Google's Threat Analysis Group (TAG) has shared details on three malicious campaigns that targeted owners of Android devices using five zero-day vulnerabilities to install spyware developed by commercial surveillance company Cytrox.
The campaigns carried out between August and October 2021 leveraged zero-day flaws in the Chrome browser and Android OS to plant the Predator spyware (an Android implant described by CitizenLab in December 2021) on Android devices. These vulnerabilities are: CVE-2021-37973, CVE-2021-37976, CVE-2021-38000, CVE-2021-38003 (Chrome), CVE-2021-1048 (Android).
The TAG team believes that all these exploits were packaged by Cytrox, and sold to different state-backed actors who used them in at least three campaigns.

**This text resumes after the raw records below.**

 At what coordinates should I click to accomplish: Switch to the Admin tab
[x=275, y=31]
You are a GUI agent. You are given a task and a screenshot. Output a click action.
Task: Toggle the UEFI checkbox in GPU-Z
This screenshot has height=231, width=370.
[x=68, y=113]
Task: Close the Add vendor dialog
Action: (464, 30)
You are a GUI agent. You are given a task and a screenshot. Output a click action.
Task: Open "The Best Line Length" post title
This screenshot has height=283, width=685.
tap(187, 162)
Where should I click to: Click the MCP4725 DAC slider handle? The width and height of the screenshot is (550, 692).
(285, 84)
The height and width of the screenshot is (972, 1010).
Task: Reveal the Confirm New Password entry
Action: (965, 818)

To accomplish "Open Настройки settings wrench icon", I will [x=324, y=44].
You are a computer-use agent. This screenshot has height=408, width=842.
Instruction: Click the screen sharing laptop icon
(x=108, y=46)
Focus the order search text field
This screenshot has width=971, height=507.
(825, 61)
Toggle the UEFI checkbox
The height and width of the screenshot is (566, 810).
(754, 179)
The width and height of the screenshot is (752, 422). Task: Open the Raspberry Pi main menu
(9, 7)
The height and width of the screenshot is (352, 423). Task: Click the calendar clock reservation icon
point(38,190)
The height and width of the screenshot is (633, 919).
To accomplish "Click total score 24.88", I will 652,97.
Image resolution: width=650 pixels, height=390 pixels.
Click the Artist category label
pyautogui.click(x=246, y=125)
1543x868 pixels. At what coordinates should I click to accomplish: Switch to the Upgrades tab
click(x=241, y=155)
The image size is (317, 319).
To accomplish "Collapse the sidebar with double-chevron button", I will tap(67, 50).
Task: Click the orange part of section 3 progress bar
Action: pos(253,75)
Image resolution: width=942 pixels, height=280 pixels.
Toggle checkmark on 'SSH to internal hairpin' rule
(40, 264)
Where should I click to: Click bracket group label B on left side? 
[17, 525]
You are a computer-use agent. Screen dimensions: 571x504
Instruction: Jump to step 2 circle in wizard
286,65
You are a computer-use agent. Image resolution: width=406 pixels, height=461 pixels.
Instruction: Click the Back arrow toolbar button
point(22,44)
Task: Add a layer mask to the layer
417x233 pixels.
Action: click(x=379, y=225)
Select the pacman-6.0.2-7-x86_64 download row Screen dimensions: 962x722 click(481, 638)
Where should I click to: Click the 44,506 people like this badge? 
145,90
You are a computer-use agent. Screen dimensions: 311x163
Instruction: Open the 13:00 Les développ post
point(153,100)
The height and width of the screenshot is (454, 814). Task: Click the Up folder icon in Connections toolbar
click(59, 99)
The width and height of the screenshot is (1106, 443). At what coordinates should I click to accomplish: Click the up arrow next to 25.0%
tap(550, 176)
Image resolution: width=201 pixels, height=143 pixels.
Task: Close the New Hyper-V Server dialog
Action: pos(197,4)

“Consistent with findings from CitizenLab, we assess likely government-backed actors purchasing these exploits are operating (at least) in Egypt, Armenia, Greece, Madagascar, Côte d’Ivoire, Serbia, Spain and Indonesia,” the team said.
The exploits were deployed in three separate campaigns:
Campaign 1 - redirecting to SBrowser from Chrome (CVE-2021-38000)
Campaign 2 - Chrome sandbox escape (CVE-2021-37973, CVE-2021-37976)
Campaign 3 - full Android 0-day exploit chain (CVE-2021-38003, CVE-2021-1048)
All three observed campaigns involved one-time links mimicking URL shortener services delivered to the targeted Android users via a spear-phishing email. Once clicked, the link redirected the target to an attacker-controlled domain that delivered the exploits before redirecting the browser to a legitimate website. If the link was not active, the user was redirected directly to a legitimate website.
The goal of the three malicious campaigns was to deliver the Alien malware, a downloader for Predator. Alien resides within multiple privileged processes and receives commands from Predator over IPC, including recording audio, adding CA certificates, and hiding apps.